= RECORDS PROVIDED =
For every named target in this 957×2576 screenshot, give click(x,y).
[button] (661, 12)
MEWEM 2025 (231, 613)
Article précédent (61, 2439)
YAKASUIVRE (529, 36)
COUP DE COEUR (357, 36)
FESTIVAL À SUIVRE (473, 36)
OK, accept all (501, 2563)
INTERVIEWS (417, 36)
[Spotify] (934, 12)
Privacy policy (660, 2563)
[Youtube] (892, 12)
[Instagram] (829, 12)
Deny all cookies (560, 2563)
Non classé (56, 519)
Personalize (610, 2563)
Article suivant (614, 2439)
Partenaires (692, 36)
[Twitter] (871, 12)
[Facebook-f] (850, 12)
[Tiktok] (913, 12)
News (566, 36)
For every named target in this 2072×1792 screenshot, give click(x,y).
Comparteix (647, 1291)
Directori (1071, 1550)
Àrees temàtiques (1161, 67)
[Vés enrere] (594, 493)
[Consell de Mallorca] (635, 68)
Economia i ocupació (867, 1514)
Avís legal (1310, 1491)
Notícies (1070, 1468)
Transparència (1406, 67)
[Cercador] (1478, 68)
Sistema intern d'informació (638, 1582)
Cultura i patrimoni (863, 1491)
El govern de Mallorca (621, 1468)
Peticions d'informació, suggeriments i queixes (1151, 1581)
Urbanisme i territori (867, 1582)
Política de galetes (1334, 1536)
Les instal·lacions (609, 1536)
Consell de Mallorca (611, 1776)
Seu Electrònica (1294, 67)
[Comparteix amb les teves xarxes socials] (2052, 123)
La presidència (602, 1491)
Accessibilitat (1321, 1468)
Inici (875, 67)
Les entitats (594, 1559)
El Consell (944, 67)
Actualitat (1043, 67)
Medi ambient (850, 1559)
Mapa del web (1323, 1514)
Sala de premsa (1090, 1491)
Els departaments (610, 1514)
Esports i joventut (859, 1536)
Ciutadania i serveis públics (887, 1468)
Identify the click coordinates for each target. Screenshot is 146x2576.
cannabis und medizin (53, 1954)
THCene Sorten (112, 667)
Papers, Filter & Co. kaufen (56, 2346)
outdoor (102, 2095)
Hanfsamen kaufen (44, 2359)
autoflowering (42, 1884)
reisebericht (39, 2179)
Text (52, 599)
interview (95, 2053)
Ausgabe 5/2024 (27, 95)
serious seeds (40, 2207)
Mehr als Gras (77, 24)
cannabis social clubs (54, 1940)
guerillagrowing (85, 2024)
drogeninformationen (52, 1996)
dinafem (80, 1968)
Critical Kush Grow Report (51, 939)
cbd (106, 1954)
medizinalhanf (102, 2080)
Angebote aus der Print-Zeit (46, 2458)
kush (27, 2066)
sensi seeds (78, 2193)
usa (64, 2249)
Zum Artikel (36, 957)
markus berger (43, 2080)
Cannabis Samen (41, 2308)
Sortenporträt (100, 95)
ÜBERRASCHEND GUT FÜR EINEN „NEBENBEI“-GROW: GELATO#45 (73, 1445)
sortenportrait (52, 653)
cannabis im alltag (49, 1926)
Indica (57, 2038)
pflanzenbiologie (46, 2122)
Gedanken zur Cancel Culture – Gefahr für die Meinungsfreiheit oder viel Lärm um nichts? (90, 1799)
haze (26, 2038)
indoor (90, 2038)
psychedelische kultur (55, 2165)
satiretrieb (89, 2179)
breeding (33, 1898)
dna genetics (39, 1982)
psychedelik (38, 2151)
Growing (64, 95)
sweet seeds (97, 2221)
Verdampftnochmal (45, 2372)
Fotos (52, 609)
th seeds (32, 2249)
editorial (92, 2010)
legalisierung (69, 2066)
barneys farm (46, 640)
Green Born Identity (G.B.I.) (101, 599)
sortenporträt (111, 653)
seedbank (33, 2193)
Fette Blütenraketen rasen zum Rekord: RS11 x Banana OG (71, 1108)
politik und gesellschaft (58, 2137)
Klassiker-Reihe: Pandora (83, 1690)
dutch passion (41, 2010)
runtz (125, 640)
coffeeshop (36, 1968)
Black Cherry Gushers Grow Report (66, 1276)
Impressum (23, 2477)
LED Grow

= TASK REQUIREMENTS =
Return every line of the material above exactly.

= SOLVED PROBLEM =
For every named target in this 957×2576 screenshot, give click(x,y).
[button] (661, 12)
MEWEM 2025 (231, 613)
Article précédent (61, 2439)
YAKASUIVRE (529, 36)
COUP DE COEUR (357, 36)
FESTIVAL À SUIVRE (473, 36)
OK, accept all (501, 2563)
INTERVIEWS (417, 36)
[Spotify] (934, 12)
Privacy policy (660, 2563)
[Youtube] (892, 12)
[Instagram] (829, 12)
Deny all cookies (560, 2563)
Non classé (56, 519)
Personalize (610, 2563)
Article suivant (614, 2439)
Partenaires (692, 36)
[Twitter] (871, 12)
[Facebook-f] (850, 12)
[Tiktok] (913, 12)
News (566, 36)
For every named target in this 2072×1792 screenshot, give click(x,y).
Comparteix (647, 1291)
Directori (1071, 1550)
Àrees temàtiques (1161, 67)
[Vés enrere] (594, 493)
[Consell de Mallorca] (635, 68)
Economia i ocupació (867, 1514)
Avís legal (1310, 1491)
Notícies (1070, 1468)
Transparència (1406, 67)
[Cercador] (1478, 68)
Sistema intern d'informació (638, 1582)
Cultura i patrimoni (863, 1491)
El govern de Mallorca (621, 1468)
Peticions d'informació, suggeriments i queixes (1151, 1581)
Urbanisme i territori (867, 1582)
Política de galetes (1334, 1536)
Les instal·lacions (609, 1536)
Consell de Mallorca (611, 1776)
Seu Electrònica (1294, 67)
[Comparteix amb les teves xarxes socials] (2052, 123)
La presidència (602, 1491)
Accessibilitat (1321, 1468)
Inici (875, 67)
Les entitats (594, 1559)
El Consell (944, 67)
Actualitat (1043, 67)
Medi ambient (850, 1559)
Mapa del web (1323, 1514)
Sala de premsa (1090, 1491)
Els departaments (610, 1514)
Esports i joventut (859, 1536)
Ciutadania i serveis públics (887, 1468)
Identify the click coordinates for each target. Screenshot is 146x2576.
cannabis und medizin (53, 1954)
THCene Sorten (112, 667)
Papers, Filter & Co. kaufen (56, 2346)
outdoor (102, 2095)
Hanfsamen kaufen (44, 2359)
autoflowering (42, 1884)
reisebericht (39, 2179)
Text (52, 599)
interview (95, 2053)
Ausgabe 5/2024 (27, 95)
serious seeds (40, 2207)
Mehr als Gras (77, 24)
cannabis social clubs (54, 1940)
guerillagrowing (85, 2024)
drogeninformationen (52, 1996)
dinafem (80, 1968)
Critical Kush Grow Report (51, 939)
cbd (106, 1954)
medizinalhanf (102, 2080)
Angebote aus der Print-Zeit (46, 2458)
kush (27, 2066)
sensi seeds (78, 2193)
usa (64, 2249)
Zum Artikel (36, 957)
markus berger (43, 2080)
Cannabis Samen (41, 2308)
Sortenporträt (100, 95)
ÜBERRASCHEND GUT FÜR EINEN „NEBENBEI“-GROW: GELATO#45 (73, 1445)
sortenportrait (52, 653)
cannabis im alltag (49, 1926)
Indica (57, 2038)
pflanzenbiologie (46, 2122)
Gedanken zur Cancel Culture – Gefahr für die Meinungsfreiheit oder viel Lärm um nichts? (90, 1799)
haze (26, 2038)
indoor (90, 2038)
psychedelische kultur (55, 2165)
satiretrieb (89, 2179)
breeding (33, 1898)
dna genetics (39, 1982)
psychedelik (38, 2151)
Growing (64, 95)
sweet seeds (97, 2221)
Verdampftnochmal (45, 2372)
Fotos (52, 609)
th seeds (32, 2249)
editorial (92, 2010)
legalisierung (69, 2066)
barneys farm (46, 640)
Green Born Identity (G.B.I.) (101, 599)
sortenporträt (111, 653)
seedbank (33, 2193)
Fette Blütenraketen rasen zum Rekord: RS11 x Banana OG (71, 1108)
politik und gesellschaft (58, 2137)
Klassiker-Reihe: Pandora (83, 1690)
dutch passion (41, 2010)
runtz (125, 640)
coffeeshop (36, 1968)
Black Cherry Gushers Grow Report (66, 1276)
Impressum (23, 2477)
LED Grow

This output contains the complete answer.